Text block:

+++

The train was traveling on a junction shared between the Circumvesuviana service and a Naples subway route from San Giorgio a Cremano to Naples. The rolling stock involved was an ETR 200 Metrostar, one of the latest acquisitions from the Circumvesuviana administration, just one year old and with a perfect maintenance record.

At 11:10, after leaving the Centro Direzionale station, the train left the rails and hit a wall at the rail-side. The three permanently joined passenger-cars overturned, and the engine hit an electricity pole. The first car was crushed under the second one. First aid was provided by workers from a nearby factory to a man with crushed legs: they used their belts to stop blood loss, but the man died shortly after being transported to the nearest hospital. Medics of Loreto Mare hospital were on strike (due to salary conditions), but suspended the protest to provide first aid to the injured passengers.

While people promptly called the 118 medical emergency number, response from ambulances was slow, taking more than twenty minutes to bring the fifteen ambulances required to transport the injured from the disaster scene. Twenty technician and three cranes from Protezione Civile later joined the rescue operations.

+++

Excerpted records:
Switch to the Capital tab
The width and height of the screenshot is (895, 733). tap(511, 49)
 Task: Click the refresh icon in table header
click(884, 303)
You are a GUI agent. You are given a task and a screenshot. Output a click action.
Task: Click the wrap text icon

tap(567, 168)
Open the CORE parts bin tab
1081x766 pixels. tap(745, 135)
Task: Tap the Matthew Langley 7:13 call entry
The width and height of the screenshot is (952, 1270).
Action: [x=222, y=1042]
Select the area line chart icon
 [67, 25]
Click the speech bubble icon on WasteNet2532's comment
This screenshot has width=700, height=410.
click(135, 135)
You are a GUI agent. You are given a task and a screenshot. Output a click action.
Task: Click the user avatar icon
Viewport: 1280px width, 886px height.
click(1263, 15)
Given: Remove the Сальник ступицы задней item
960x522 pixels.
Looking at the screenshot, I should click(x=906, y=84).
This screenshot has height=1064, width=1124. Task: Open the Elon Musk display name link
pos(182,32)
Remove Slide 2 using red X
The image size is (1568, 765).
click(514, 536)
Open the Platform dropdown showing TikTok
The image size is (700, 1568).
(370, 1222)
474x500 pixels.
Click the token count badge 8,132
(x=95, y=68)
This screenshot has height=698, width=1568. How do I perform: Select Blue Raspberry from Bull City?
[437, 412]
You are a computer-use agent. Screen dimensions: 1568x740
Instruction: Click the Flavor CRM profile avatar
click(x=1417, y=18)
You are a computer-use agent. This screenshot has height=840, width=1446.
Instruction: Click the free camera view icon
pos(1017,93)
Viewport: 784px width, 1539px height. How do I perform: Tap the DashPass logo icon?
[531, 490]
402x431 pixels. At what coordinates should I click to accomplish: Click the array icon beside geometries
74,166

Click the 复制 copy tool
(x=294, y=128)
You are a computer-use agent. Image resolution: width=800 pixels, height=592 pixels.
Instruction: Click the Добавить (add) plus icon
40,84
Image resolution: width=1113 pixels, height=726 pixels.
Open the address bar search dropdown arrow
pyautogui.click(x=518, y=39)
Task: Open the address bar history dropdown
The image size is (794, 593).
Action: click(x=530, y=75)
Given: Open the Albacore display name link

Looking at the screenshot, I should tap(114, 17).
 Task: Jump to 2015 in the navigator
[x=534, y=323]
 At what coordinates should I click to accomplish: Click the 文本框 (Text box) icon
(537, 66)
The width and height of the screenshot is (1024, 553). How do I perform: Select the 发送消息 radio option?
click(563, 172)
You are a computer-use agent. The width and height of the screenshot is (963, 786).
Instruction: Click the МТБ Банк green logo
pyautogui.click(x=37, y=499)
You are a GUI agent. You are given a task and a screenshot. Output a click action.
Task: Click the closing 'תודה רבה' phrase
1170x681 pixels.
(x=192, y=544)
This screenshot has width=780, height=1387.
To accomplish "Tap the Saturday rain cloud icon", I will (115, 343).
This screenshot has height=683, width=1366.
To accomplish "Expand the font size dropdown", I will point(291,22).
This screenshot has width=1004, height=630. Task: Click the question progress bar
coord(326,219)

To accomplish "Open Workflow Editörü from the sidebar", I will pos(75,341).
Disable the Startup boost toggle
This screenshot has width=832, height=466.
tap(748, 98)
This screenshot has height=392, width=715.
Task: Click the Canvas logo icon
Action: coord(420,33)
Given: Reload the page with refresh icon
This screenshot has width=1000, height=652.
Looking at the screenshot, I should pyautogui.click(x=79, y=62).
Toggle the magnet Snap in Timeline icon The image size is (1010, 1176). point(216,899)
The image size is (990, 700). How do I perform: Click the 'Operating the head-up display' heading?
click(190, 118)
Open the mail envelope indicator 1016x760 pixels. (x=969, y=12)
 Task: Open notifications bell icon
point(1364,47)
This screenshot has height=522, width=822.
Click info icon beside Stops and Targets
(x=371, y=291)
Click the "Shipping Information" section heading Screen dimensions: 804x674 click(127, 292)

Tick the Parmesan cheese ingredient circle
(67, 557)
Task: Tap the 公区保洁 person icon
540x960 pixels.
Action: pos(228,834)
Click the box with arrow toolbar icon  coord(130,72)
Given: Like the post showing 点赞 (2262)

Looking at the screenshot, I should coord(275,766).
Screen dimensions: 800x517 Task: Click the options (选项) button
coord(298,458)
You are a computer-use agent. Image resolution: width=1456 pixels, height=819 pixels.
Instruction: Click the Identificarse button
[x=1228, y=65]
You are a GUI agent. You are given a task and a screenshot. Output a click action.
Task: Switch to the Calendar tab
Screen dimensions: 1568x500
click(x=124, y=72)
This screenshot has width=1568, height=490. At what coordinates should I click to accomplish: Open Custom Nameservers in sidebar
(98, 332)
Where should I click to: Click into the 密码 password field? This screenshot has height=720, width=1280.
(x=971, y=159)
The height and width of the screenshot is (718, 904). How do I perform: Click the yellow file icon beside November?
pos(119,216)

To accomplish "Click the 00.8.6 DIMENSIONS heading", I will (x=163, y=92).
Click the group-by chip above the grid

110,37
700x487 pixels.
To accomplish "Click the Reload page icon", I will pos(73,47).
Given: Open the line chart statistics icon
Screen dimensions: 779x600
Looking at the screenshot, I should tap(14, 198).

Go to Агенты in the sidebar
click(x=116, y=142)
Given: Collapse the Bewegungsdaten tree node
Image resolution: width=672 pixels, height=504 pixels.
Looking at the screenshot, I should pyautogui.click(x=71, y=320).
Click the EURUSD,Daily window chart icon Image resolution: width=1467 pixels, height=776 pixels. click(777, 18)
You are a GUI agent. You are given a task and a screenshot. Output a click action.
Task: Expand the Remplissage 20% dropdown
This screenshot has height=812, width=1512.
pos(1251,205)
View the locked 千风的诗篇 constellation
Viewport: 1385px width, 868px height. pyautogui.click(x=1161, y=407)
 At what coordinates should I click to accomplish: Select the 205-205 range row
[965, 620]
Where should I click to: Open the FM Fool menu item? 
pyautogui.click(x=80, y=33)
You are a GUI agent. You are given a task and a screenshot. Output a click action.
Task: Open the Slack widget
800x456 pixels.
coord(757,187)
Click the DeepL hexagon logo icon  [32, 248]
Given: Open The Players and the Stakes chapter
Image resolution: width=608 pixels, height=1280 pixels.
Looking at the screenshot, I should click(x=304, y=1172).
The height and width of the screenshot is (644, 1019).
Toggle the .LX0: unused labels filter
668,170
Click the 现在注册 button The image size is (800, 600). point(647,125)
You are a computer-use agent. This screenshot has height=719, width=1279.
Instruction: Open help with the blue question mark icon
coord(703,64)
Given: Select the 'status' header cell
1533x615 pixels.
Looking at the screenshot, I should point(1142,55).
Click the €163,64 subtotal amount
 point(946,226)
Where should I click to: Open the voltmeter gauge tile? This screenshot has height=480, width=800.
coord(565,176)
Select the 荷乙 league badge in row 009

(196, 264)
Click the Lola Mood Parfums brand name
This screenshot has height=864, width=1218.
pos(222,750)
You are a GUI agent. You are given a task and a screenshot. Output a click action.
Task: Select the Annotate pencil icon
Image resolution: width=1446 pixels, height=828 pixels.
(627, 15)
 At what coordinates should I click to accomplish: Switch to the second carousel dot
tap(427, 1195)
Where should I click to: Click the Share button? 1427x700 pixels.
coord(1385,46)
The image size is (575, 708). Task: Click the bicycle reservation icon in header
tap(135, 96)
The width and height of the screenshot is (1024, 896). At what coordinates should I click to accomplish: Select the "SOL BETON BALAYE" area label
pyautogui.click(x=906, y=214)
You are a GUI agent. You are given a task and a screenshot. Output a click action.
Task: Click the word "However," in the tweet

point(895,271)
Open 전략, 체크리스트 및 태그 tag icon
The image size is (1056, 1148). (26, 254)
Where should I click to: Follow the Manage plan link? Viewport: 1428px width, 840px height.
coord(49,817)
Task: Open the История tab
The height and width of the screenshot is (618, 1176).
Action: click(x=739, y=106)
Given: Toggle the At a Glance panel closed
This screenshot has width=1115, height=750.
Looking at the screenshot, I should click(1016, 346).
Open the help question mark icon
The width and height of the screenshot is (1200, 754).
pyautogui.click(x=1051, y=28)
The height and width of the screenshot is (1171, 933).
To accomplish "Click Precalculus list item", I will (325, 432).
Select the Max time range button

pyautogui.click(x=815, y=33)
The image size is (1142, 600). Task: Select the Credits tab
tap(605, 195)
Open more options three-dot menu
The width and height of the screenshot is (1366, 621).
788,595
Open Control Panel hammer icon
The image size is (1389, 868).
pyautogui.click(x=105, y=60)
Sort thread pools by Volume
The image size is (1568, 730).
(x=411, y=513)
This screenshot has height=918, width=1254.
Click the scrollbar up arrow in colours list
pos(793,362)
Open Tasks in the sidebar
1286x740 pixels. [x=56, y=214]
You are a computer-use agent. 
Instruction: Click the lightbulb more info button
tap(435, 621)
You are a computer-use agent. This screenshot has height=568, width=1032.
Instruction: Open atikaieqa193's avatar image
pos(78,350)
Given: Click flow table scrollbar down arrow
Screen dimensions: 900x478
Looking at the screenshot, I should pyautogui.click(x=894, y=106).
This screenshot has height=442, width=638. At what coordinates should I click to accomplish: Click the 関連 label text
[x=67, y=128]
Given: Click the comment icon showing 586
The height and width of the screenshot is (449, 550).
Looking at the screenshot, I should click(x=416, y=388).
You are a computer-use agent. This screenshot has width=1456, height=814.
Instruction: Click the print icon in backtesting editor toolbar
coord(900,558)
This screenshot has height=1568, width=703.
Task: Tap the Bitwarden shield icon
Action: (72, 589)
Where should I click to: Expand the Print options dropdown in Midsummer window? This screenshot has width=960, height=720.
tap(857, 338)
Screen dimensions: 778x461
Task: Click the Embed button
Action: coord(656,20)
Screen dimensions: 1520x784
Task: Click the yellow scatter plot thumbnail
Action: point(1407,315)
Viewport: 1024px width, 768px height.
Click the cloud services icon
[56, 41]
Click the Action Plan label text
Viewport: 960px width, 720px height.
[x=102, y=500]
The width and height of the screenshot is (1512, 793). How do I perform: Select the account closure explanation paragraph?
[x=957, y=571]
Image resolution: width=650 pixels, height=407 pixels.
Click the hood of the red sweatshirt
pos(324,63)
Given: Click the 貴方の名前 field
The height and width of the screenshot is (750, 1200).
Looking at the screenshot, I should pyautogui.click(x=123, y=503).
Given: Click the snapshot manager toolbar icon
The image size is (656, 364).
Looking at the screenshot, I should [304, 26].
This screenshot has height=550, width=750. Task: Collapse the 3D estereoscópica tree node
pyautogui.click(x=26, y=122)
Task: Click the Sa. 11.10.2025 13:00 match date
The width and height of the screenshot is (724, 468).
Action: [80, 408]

+++

What is needed:
From the account of the train derailment above, list every named town, station, or hospital.

Task answer:
San Giorgio a Cremano
Naples
Centro Direzionale station
Loreto Mare hospital